Chris Basham

Reactive programming

In 2013, I started experimenting with the AngularJS framework for building functional prototypes, such as new interfaces for students viewing their billing information, searching for courses, and registering for classes. Each proof-of-concept built on the last, teaching me about REST APIs, minification, version control (git and GitHub), accessibility (WAI-ARIA), build systems (Grunt, gulp.js, and webpack), NoSQL databases (Firebase), and responsive design.

From 2014 to 2016, I studied CSS, trying to determine best practices for using CSS units, integrating media queries, organizing project files, and setting style naming conventions.

With experience in all these front-end fundamentals, I shifted away from the AngularJS framework, so I could experiment with different combinations of rendering libraries and data flow architectures. The teams I worked with at Indiana University quickly adopted the React rendering library, given the straightforward API and growing community adoption. For a couple products developed in 2015, we paired React with a simplified implementation of the Flux data flow pattern, called Reflux. In practice, Reflux failed to scale well with complex applications, and I continued my exploration.

Inspired by the Cycle.js framework, I started learning the RxJS reactive library. After integrating it into a number of experiments and products in 2016, I was convinced this tool was flexible and low-level enough to power any data flow architecture, without going stale.

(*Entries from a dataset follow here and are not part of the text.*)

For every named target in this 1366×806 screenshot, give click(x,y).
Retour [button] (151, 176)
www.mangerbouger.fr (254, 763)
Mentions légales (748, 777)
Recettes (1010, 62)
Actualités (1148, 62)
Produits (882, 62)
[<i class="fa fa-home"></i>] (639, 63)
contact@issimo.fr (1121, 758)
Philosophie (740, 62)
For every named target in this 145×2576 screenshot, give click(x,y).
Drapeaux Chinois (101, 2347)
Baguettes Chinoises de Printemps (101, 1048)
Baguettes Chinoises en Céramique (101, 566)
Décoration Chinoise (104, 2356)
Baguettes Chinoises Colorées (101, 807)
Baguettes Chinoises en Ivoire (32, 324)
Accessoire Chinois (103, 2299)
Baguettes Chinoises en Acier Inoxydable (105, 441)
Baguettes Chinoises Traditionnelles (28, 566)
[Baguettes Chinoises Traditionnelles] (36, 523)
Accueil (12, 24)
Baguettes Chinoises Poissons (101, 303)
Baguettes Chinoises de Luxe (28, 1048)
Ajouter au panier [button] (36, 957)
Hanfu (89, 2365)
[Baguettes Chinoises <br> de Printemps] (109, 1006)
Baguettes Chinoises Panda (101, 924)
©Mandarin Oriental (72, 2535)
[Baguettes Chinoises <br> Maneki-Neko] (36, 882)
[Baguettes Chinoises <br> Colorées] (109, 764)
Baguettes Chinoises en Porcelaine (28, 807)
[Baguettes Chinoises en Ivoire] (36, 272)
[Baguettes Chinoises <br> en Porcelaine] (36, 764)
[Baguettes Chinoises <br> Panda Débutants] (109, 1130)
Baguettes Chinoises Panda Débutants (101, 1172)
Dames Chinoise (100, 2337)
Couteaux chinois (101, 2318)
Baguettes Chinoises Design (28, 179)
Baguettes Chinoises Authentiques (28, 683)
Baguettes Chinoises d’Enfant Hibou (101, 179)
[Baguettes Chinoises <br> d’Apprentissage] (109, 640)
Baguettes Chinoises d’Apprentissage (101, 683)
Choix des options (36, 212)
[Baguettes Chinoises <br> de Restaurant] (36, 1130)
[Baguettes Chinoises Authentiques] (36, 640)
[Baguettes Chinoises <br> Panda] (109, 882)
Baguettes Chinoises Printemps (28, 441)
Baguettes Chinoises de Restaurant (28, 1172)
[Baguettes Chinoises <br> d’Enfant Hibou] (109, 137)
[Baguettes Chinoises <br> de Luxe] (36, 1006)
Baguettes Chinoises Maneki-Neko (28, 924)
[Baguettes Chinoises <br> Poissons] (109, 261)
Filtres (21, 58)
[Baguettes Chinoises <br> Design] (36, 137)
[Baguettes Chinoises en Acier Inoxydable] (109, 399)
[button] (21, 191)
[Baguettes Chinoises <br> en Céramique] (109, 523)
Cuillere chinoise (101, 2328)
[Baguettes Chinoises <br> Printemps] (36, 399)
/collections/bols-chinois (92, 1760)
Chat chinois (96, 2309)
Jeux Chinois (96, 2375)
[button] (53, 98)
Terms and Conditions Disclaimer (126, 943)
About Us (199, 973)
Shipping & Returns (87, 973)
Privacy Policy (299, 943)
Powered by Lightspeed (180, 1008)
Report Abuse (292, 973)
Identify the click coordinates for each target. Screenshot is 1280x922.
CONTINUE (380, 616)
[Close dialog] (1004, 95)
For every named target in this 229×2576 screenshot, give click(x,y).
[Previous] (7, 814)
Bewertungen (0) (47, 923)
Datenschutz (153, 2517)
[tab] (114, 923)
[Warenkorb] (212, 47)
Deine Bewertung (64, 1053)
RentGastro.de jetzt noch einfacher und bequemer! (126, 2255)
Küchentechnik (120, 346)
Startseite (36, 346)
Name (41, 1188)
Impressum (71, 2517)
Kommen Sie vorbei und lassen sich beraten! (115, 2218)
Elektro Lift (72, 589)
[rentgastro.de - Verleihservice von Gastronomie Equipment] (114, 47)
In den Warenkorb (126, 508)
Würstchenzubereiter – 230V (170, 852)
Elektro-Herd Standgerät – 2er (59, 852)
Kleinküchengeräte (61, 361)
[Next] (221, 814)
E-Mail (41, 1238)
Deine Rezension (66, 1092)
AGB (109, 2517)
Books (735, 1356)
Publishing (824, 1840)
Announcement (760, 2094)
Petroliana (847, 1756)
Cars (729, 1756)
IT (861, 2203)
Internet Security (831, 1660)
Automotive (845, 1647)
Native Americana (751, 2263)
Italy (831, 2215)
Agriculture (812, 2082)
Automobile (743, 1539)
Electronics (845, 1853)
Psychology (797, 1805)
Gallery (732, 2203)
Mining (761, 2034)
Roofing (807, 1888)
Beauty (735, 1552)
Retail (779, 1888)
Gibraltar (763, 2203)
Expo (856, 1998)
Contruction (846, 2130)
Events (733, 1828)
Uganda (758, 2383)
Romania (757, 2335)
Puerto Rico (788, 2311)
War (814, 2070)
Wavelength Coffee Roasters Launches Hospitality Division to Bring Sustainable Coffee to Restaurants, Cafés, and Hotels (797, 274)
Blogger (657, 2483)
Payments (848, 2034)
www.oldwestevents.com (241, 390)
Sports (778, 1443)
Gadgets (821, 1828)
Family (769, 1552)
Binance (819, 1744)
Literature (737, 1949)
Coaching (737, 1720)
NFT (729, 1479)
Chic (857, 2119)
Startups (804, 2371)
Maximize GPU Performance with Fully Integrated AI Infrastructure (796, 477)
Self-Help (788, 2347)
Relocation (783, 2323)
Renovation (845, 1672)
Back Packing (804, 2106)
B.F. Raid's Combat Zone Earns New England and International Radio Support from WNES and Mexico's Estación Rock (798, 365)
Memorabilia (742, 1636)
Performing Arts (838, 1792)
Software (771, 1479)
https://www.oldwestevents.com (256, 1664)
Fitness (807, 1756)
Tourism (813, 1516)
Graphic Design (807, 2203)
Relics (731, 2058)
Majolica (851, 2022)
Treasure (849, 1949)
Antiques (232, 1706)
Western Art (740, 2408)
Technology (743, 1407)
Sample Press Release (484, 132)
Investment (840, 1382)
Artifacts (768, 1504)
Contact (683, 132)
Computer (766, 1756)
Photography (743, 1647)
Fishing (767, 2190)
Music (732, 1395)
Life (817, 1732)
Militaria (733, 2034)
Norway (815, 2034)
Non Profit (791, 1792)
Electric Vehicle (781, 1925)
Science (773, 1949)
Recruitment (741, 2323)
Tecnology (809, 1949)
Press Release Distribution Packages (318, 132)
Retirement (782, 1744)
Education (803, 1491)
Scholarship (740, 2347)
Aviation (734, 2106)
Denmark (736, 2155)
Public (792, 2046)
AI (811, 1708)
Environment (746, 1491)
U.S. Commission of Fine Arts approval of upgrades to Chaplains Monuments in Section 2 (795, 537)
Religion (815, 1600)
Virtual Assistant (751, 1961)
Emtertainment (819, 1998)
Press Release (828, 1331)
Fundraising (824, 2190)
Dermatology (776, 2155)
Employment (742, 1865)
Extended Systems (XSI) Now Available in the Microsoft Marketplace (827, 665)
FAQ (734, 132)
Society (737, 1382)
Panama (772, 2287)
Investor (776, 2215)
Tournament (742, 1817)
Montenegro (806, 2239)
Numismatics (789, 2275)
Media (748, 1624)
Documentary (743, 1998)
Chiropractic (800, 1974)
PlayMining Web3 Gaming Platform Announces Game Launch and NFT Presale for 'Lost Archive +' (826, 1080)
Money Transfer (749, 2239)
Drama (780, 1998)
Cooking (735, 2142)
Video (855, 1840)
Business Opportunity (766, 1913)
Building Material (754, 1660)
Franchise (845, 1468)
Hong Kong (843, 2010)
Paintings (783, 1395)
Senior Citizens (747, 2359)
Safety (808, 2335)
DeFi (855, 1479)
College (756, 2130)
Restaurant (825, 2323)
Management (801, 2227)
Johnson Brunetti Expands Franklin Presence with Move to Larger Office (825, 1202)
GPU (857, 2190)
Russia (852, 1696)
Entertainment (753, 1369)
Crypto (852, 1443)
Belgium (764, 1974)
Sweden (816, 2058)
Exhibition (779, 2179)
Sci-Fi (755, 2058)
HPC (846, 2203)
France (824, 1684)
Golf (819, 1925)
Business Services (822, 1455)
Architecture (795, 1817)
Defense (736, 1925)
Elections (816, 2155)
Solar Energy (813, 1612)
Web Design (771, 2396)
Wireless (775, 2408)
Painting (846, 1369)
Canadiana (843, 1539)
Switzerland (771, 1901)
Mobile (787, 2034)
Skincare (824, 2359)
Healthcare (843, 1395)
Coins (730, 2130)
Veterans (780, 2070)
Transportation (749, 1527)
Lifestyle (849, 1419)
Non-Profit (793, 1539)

In 2017, I abstracted what I learned into a library called Conduit. It is primarily a set of patterns to help develop reactive, functional user interfaces. It is also a set of utilities to simplify things a front-end developer may do with RxJS (conduit-rxjs), including how to connect RxJS streams to rendering libraries (conduit-rxjs-react). Indiana University has used Conduit in a number of products, and as of 2019, it is now publicly released.